South Korean copyright search engine

GongU Madang is a South Korean searchable database of digital items with either permissive or expired copyright. It is operated by the Korea Copyright Commission (KCC). It was established in December 2012, succeeding a predecessor that focused mainly on works with expired copyright that was established in either 2006 or 2007.

The works are available under various licenses, including the Korea Open Government License and various Creative Commons Licenses. Depending on the license, works can be used commercially or non-commercially. The website offers digital materials of a number of categories, including images, music, fonts, videos, and text. By December 2016, it had 432,383 photos, 44,472 texts, 136,585 artistic works, 3,282 musical works, and 624 videos. By 2020, there were 122 fonts on the site.

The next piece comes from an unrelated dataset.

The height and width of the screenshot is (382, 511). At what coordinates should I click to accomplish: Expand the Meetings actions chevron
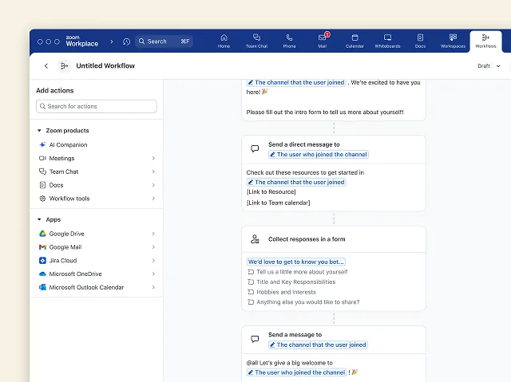coord(153,159)
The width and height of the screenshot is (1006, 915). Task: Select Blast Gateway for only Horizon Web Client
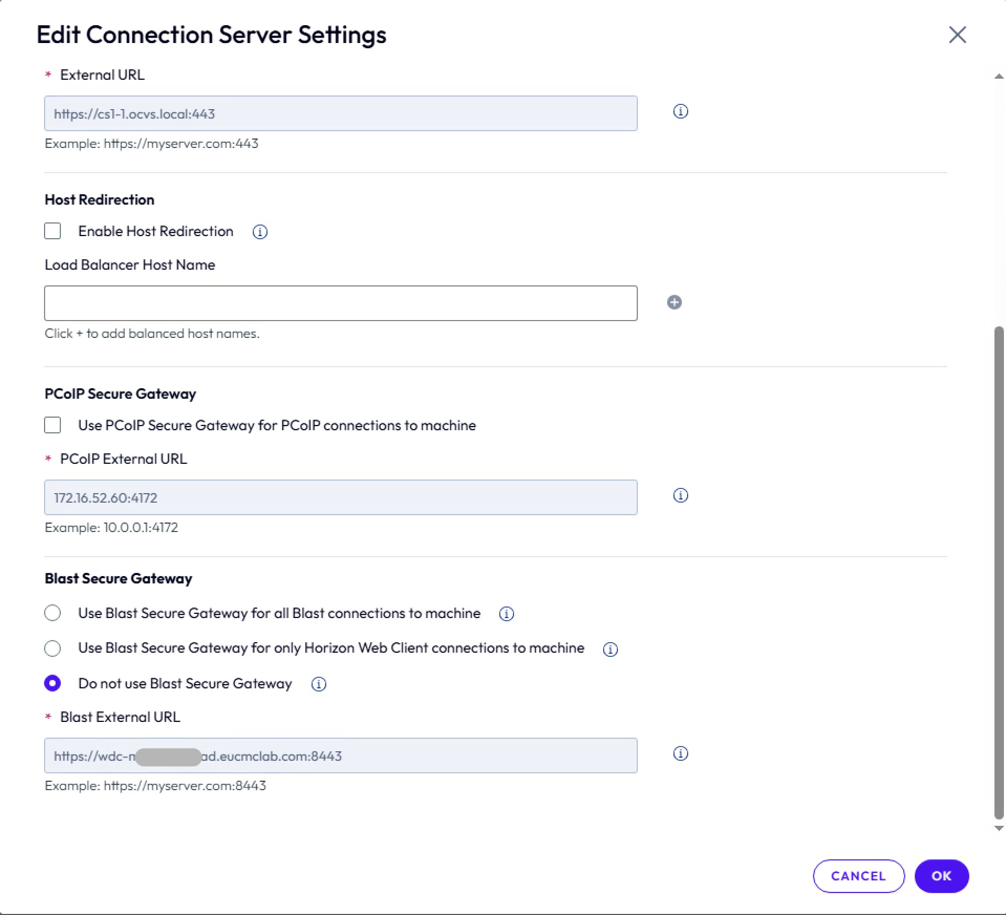52,648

It also offers a number of other materials, including PowerPoint templates and computer and mobile phone wallpapers. It received around 10,000 downloads across its materials in early 2007. In 2016, the total downloads were 2.81 million, with 9.68 million through its entire history. The website had a significant renovation in 2022. Searching the database also yields results from other databases as well.

The KCC has expressed the view that the platform is useful for schools and small businesses in Korea, and has taken steps to acquire or create materials especially for these groups. Examples of such materials include clip art and fonts for signs and menus. Reading materials were donated by companies such as Kyobo Book Centre. Some of the materials in the database were acquired by the KCC through negotiations or donations from various organizations and photographers. Some items were donated by famous artists. Some items are seasonal, such as Christmas jingles. Materials from the database have been used as training data for AI models.